Periodic Reporting for period 3 - MyelinPlasticity (Neuronal regulation of CNS myelin plasticity)
Okres sprawozdawczy: 2021-06-01 do 2022-11-30
Myelin is essential for normal brain function, as it provides fast signal transmission, promotes synchronisation of neuronal signals and helps to maintain neuronal function. Alterations in myelination are increasingly being implicated as a mechanism for sensory-motor learning. The importance of myelin becomes evident in diseases, such as multiple sclerosis (MS), where myelin damage causes cognitive and motor disability. Moreover, recent studies have highlighted the contribution of myelin to many diseases that were previously considered to be ‘neuronal’, such as dementia, schizophrenia, autism and bipolar disorder. Despite the profound importance of myelin, there are serious deficits in our understanding of how myelination is regulated and to what extent myelin is plastic; which are impediments for understanding both the functional connectivity of the central nervous system (CNS) and white matter disease.

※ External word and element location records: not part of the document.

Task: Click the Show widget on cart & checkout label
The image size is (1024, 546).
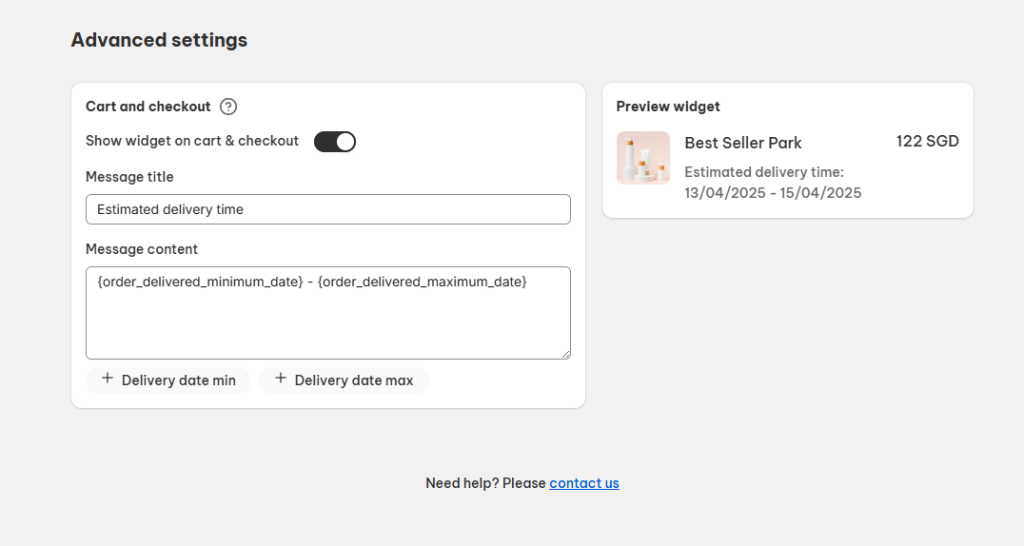Action: pyautogui.click(x=192, y=141)
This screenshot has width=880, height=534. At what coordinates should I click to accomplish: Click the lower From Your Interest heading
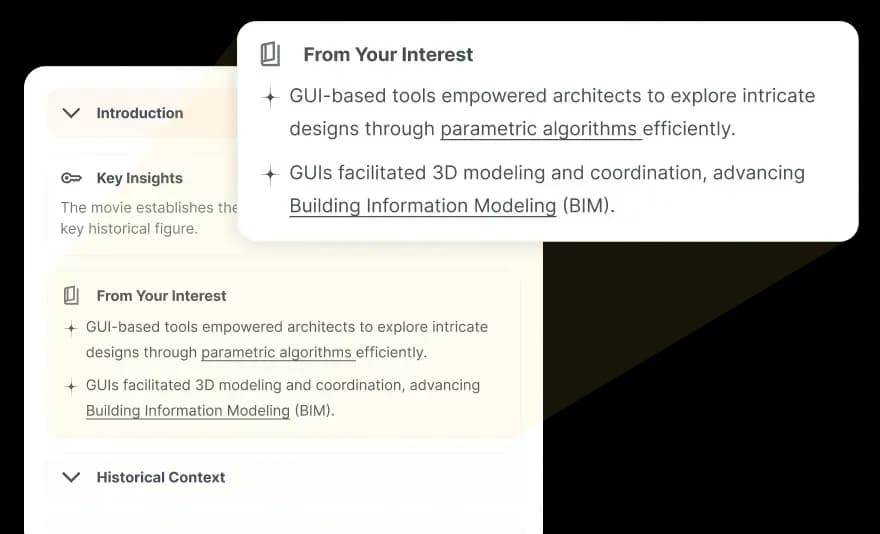point(162,296)
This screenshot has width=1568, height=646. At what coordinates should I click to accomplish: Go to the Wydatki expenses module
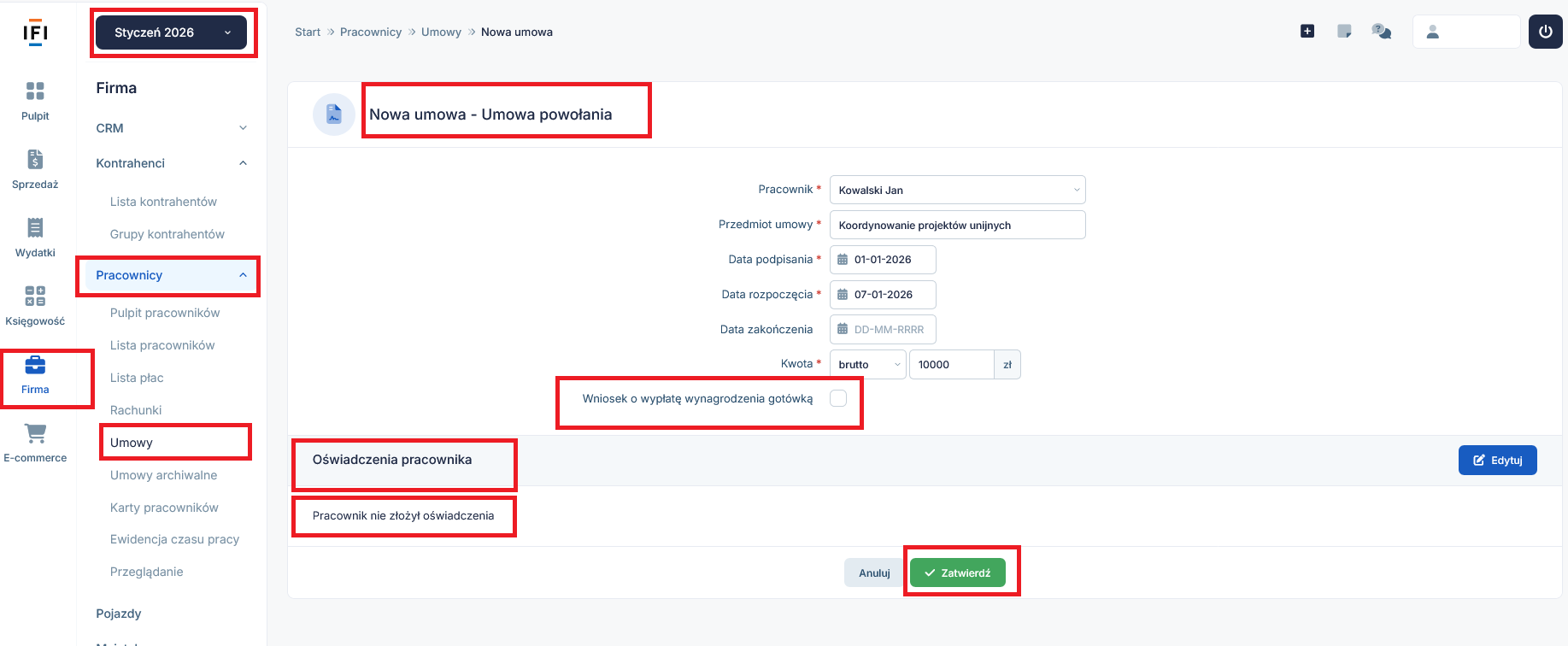(x=35, y=228)
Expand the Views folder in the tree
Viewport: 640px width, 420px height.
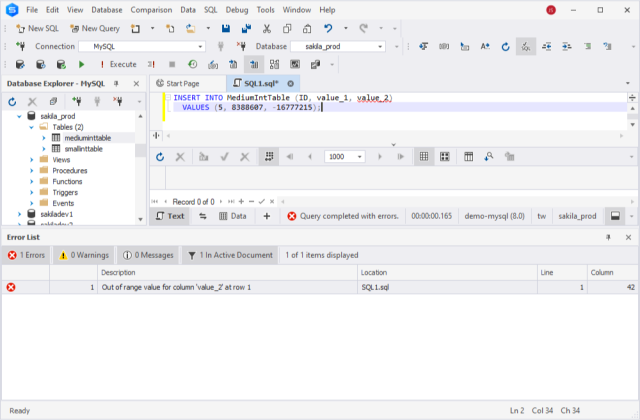point(31,159)
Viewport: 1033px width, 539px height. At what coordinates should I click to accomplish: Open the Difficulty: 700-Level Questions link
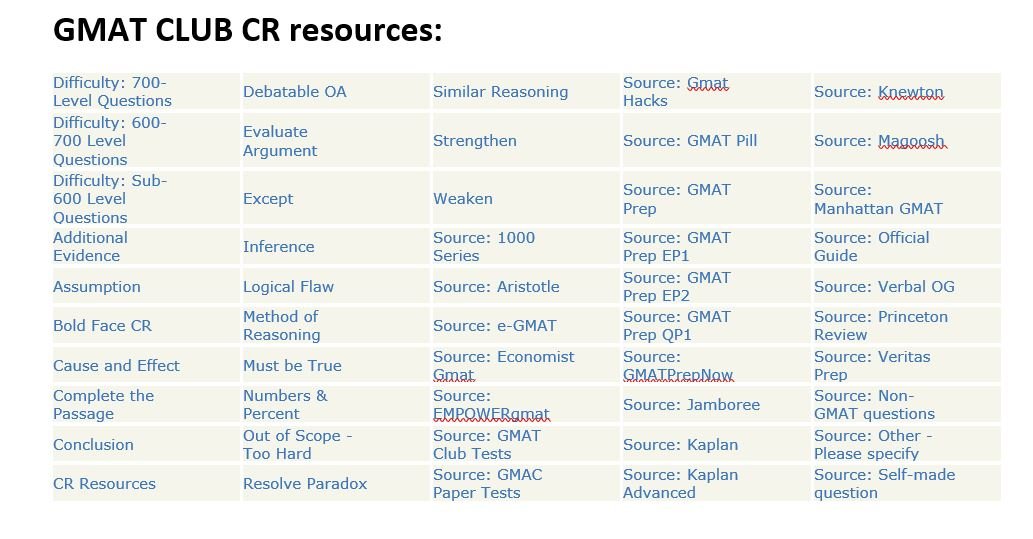(x=112, y=91)
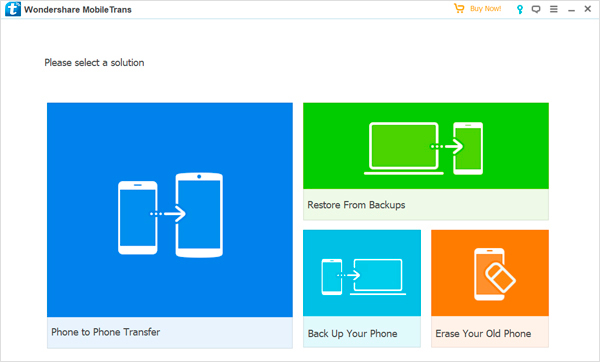
Task: Click the shopping cart icon
Action: 459,8
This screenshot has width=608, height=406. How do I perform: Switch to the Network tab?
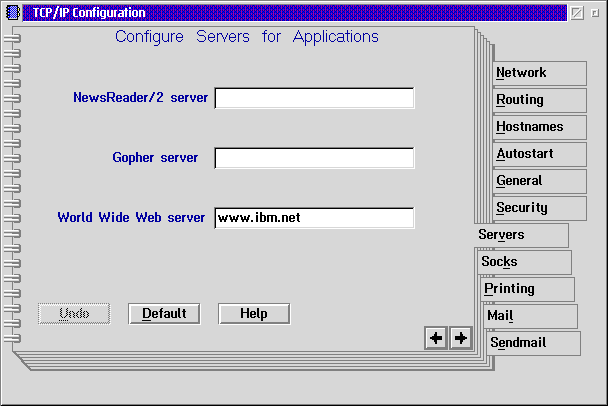click(539, 73)
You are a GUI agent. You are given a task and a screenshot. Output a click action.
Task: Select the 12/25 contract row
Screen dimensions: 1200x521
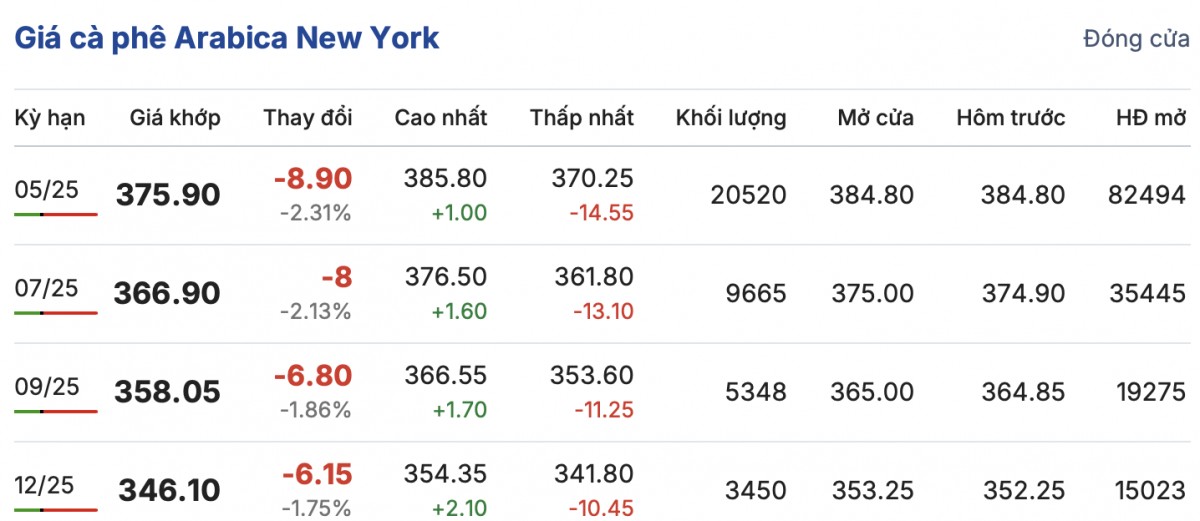(46, 485)
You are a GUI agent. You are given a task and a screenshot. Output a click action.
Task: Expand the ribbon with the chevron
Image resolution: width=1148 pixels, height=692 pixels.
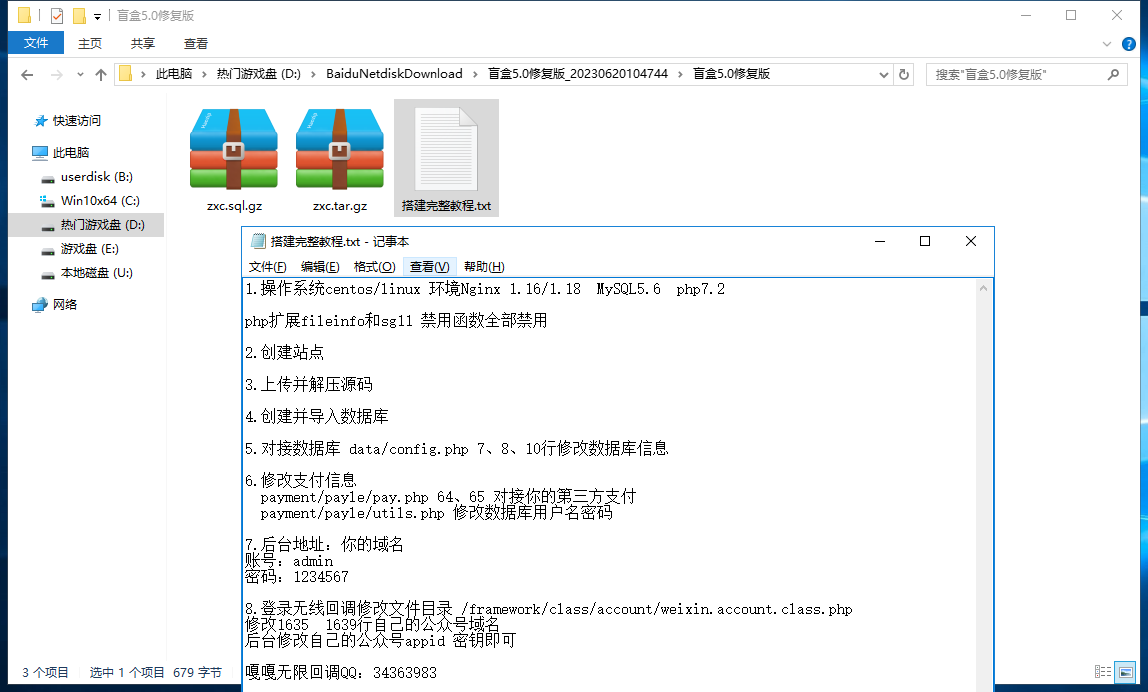tap(1107, 44)
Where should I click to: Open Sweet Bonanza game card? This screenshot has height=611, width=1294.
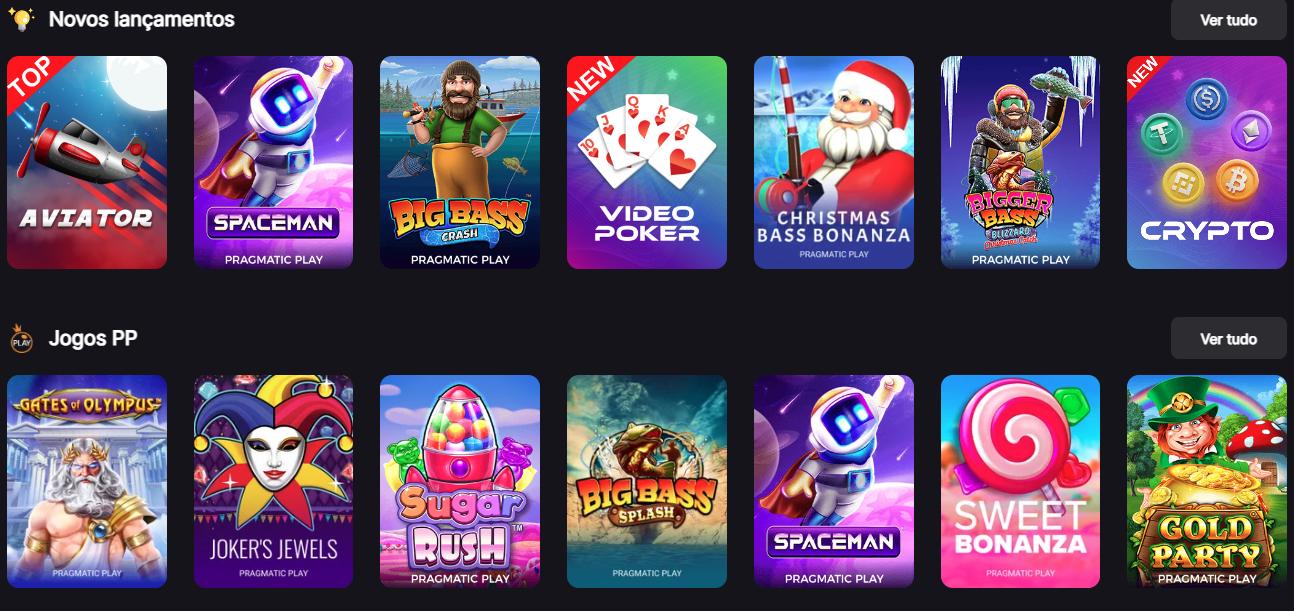(x=1020, y=481)
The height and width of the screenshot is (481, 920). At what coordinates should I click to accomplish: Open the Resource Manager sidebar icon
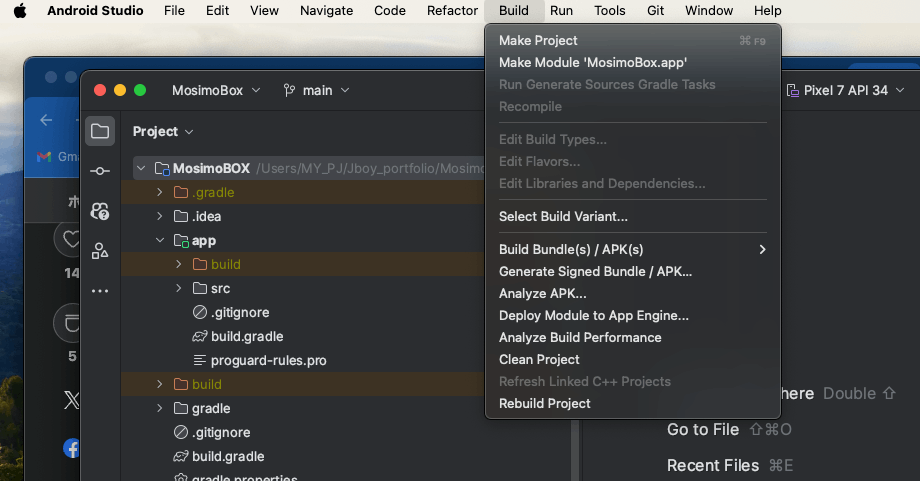[x=99, y=211]
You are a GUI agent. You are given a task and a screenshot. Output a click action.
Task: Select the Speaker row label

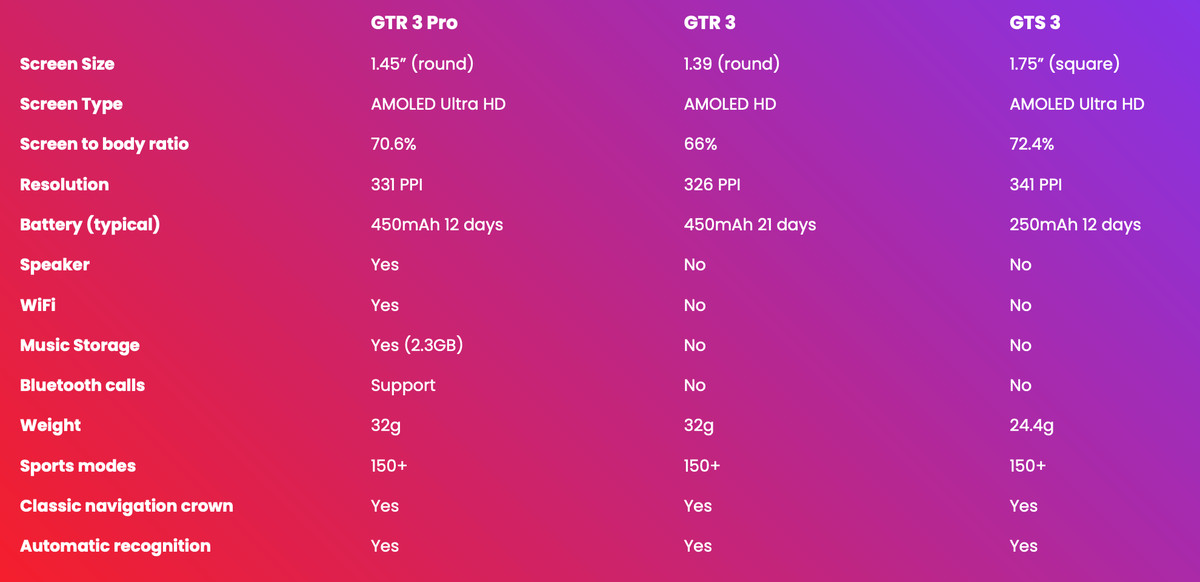(55, 265)
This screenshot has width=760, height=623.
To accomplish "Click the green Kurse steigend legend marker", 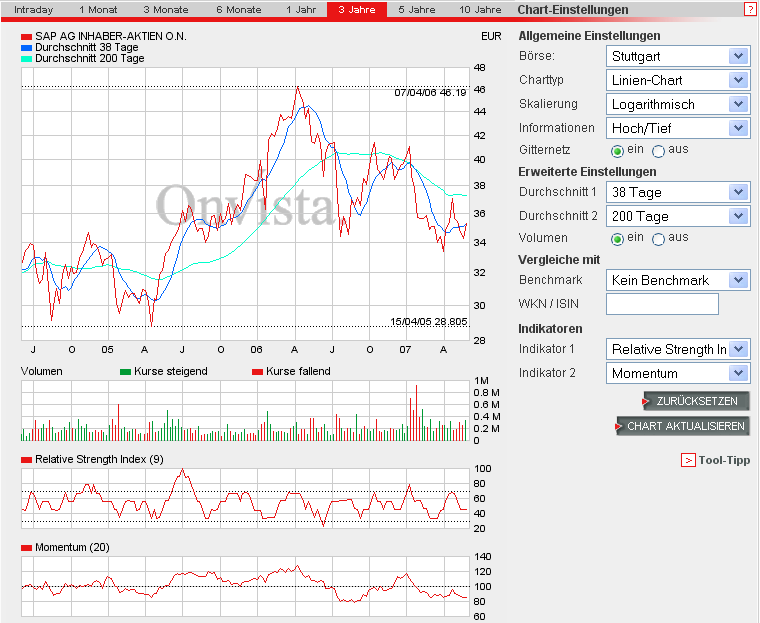I will [x=125, y=372].
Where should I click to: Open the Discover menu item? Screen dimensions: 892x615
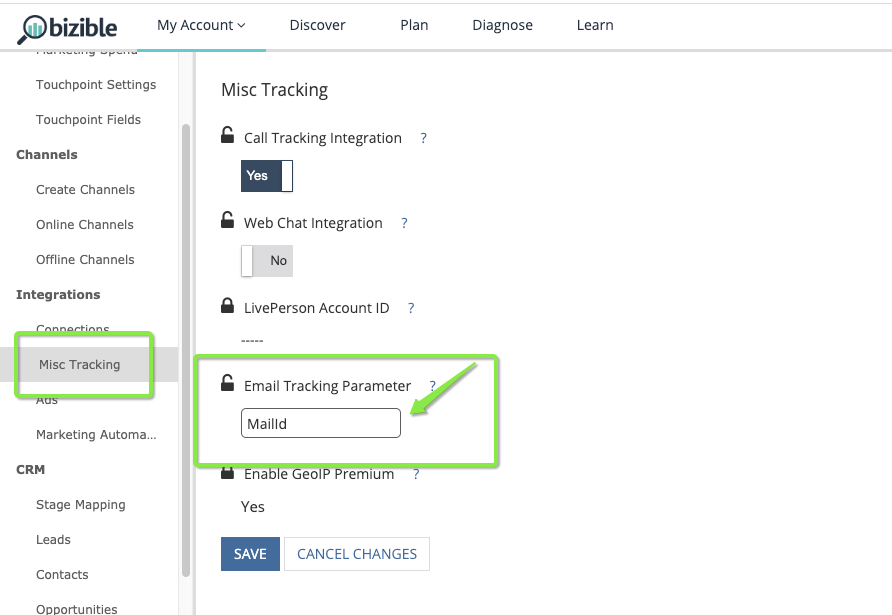tap(317, 25)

We, and others, have shown that oligodendrocyte precursor cells (OPCs), which differentiate into myelinating oligodendrocytes, receive synaptic input from axons, express glutamate receptors and that neuronal activity can regulate myelination by activating glutamate receptors. Thus, I hypothesise that neuronal activity is a driver for myelin plasticity, just as it drives synaptic plasticity. The aim of this work is to determine how, and to what extent, changes in neuronal activity regulate myelin formation on unmyelinated axons, and myelin changes on already myelinated axonal tract.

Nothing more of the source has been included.